▶ [What you have to do]:
From the data below, return the exact lines starting at the line containing "The height and width of the screenshot is (971, 1917)." and ending at the line containing "You are a computer-use agent. Viewport: 800px", both included, and nothing else.

########################################

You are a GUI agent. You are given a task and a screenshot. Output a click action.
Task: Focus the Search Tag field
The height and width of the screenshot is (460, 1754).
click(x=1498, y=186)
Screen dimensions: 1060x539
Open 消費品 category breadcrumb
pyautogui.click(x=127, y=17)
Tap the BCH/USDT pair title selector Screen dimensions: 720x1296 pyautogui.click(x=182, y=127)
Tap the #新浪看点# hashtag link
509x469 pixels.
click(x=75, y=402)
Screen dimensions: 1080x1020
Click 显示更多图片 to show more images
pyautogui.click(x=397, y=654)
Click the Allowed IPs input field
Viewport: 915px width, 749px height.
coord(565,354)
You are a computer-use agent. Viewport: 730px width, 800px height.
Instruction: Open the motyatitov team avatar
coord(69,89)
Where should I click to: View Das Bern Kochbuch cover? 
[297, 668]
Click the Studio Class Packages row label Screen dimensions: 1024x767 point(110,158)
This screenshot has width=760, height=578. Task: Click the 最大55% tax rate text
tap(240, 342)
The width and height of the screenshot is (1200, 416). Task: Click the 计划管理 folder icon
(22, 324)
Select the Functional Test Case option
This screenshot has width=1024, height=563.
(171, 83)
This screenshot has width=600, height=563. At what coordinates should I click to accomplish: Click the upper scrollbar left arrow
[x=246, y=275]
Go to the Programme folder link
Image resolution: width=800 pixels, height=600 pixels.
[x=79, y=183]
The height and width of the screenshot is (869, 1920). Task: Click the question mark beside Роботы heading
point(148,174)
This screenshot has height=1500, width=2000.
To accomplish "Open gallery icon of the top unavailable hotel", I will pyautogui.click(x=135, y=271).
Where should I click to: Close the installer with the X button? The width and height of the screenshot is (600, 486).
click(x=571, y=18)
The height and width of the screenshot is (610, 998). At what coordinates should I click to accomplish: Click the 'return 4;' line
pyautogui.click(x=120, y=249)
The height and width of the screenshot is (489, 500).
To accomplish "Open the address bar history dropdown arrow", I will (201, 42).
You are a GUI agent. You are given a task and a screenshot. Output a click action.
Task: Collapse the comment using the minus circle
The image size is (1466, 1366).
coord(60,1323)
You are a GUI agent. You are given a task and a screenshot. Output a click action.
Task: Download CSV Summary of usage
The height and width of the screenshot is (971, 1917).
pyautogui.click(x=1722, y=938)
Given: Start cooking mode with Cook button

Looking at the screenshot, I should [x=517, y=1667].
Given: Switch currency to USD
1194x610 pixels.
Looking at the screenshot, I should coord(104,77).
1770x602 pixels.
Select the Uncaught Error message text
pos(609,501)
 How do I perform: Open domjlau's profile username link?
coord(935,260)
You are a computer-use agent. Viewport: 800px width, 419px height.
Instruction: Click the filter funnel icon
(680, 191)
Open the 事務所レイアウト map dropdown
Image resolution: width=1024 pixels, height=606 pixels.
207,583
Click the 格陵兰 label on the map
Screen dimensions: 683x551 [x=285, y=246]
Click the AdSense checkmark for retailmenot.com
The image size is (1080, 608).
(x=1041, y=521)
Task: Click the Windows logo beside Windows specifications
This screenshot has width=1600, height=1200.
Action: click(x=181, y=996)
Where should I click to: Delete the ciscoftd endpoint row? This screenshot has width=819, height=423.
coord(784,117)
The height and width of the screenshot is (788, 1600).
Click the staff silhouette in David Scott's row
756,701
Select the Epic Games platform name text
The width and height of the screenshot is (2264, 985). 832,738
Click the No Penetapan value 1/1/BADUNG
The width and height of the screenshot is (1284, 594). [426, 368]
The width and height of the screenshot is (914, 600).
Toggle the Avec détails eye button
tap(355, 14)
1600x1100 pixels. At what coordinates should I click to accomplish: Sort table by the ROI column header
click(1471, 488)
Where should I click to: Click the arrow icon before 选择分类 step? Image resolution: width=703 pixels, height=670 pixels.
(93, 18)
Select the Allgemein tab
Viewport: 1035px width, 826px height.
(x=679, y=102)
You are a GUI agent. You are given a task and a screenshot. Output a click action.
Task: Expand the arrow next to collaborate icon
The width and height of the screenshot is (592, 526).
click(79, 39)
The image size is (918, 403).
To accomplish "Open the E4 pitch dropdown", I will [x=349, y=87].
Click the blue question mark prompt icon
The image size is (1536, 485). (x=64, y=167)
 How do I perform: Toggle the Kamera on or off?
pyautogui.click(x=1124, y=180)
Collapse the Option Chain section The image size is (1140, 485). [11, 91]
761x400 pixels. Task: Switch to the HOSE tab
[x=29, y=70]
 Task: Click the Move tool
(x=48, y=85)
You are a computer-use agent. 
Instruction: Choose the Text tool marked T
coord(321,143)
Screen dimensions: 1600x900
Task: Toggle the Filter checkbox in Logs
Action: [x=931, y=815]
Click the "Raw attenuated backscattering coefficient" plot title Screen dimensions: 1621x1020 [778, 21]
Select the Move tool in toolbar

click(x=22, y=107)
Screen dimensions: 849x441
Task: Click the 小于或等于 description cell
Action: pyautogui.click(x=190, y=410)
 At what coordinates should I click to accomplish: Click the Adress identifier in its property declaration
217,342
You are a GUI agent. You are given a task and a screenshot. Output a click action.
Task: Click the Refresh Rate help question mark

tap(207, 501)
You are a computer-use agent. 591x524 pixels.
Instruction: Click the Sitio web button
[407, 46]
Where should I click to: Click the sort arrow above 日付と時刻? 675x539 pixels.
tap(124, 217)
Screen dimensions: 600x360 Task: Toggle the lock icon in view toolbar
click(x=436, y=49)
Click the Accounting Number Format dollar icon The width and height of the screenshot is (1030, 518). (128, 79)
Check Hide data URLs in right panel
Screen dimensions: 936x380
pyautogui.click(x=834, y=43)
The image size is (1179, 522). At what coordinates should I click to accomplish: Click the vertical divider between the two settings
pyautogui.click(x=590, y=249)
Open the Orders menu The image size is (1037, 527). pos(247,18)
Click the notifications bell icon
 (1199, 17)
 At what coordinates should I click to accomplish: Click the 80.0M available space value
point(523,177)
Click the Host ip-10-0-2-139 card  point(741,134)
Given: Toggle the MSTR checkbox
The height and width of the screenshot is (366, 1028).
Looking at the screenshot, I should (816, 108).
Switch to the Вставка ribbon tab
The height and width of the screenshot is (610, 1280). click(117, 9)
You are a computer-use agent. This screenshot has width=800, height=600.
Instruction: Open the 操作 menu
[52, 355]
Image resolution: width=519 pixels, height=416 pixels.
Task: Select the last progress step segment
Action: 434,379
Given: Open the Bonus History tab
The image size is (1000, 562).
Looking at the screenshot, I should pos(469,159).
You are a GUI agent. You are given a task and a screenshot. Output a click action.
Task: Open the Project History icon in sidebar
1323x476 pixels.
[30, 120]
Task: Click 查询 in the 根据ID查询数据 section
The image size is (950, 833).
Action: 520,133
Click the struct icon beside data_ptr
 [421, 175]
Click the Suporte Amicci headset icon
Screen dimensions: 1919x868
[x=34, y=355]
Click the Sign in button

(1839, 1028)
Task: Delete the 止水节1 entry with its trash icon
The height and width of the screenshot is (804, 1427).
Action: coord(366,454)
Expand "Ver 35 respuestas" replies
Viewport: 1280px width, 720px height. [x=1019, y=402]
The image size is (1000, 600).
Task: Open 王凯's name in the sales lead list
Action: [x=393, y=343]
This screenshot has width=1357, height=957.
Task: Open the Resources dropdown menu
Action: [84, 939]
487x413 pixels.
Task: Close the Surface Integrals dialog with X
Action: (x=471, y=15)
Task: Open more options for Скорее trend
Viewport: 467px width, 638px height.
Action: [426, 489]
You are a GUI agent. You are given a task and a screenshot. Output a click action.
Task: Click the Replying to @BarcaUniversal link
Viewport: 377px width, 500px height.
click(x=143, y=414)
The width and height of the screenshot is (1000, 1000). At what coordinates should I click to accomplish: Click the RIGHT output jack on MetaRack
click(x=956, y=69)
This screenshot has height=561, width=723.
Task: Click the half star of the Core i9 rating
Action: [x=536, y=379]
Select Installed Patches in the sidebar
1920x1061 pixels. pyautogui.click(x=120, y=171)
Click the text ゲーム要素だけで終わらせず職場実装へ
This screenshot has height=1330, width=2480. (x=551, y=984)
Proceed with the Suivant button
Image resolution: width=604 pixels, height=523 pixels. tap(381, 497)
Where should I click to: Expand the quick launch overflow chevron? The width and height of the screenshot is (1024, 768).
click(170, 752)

########################################

▶ [Response to this exercise]:
The height and width of the screenshot is (971, 1917).
pyautogui.click(x=1722, y=938)
Given: Start cooking mode with Cook button

Looking at the screenshot, I should [x=517, y=1667].
Given: Switch currency to USD
1194x610 pixels.
Looking at the screenshot, I should coord(104,77).
1770x602 pixels.
Select the Uncaught Error message text
pos(609,501)
 How do I perform: Open domjlau's profile username link?
coord(935,260)
You are a computer-use agent. Viewport: 800px width, 419px height.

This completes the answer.